| Yesterday
we looked at the advantages of incorporating a business. So today
we will look at the downsides. There are several advantages to incorporating
a small business, there are also disadvantages that need to be considered.
The main disadvantages of incorporating, I think, are the increases
in paperwork and cost, which can be substantial compared to a sole
proprietorship or partnership:
Another Tax Return
When you incorporate your small business, you'll have to file two
tax returns each year, one for your personal income, and one for
the corporation. This, of course, will mean increased accounting
fees.
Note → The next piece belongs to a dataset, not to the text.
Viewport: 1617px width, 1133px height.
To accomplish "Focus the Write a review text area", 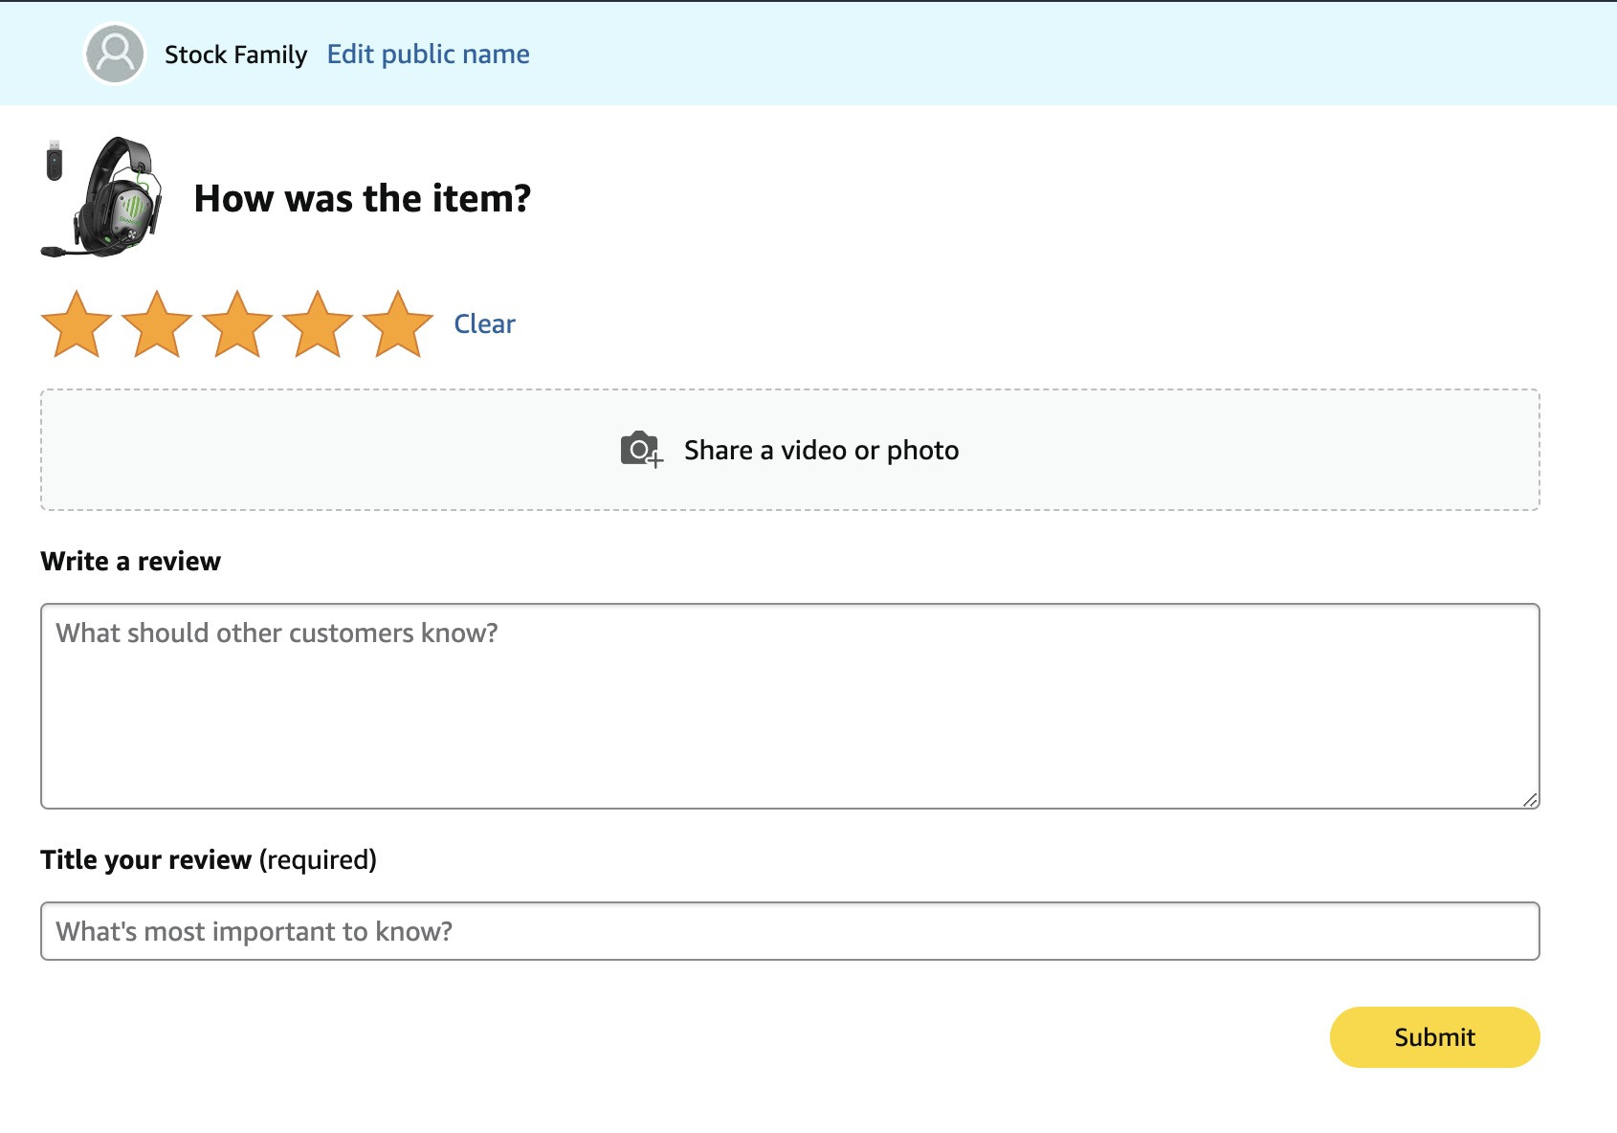I will tap(790, 706).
Unlike a sole proprietorship or partnership, corporate losses
can't be deducted from the personal income of the owner.
Increased Paperwork
There is a lot more paperwork involved in maintaining a corporation
than a sole proprietorship or partnership. Corporations, for example,
must maintain a minute book, containing the corporate bylaws and
minutes from corporate meetings. Other corporate documents, that
must be kept up to date at all times, include the register of directors,
the share register, and the transfer register.
No Personal Tax Credits
Another disadvantage of incorporating is that being incorporated
may actually be a tax disadvantage for your business. Corporations
are not eligible for personal tax credits. Every dollar a corporation
earned is taxed. As a sole proprietor, you may be able to claim
tax credits a corporation could not.
Less Tax Flexibility
A corporation doesn't have the same flexibility in handling business
losses as a sole proprietorship or a partnership. As a sole proprietor,
if your business experiences operating losses, you could use these
to reduce other types of personal income in the year the losses
occur. In a corporation, however, these losses can only be carried
forward or back to reduce the corporation's income from other years.
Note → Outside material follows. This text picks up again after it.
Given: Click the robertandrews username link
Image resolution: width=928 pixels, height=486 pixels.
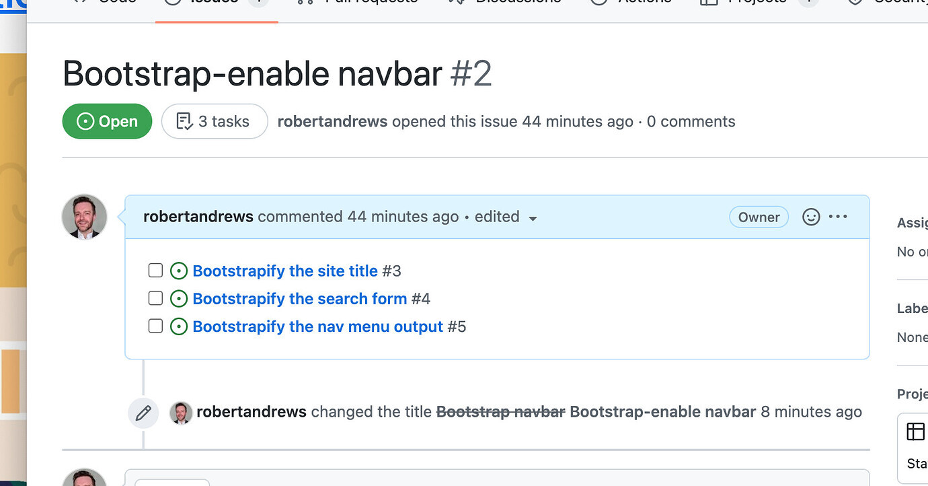Looking at the screenshot, I should 198,217.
Liability May Not Be As Limited As You Think
The prime advantage of incorporating, limited liability, may be
undercut by personal guarantees and/or credit agreements. The corporation's
much vaunted limited liability is irrelevant if no one will give
the corporation credit. When a corporation has what lending institutions
consider to be insufficient assets to secure a loan, they often
insist on personal guarantees from the business owner(s). So although
technically the corporation has limited liability, the owner still
ends up being personally liable if the corporation can't meet its
repayment obligations.
Registering A Corporation is Expensive
A further disadvantage of incorporating is that corporations are
more expensive to set up. A corporation is a more complex legal
structure than a sole proprietorship or partnership, so it's logical
that creating one would be more complicated and costly. Fees for
incorporating a small business either provincially or federally
range in the hundreds of dollars - and that's just for the set up.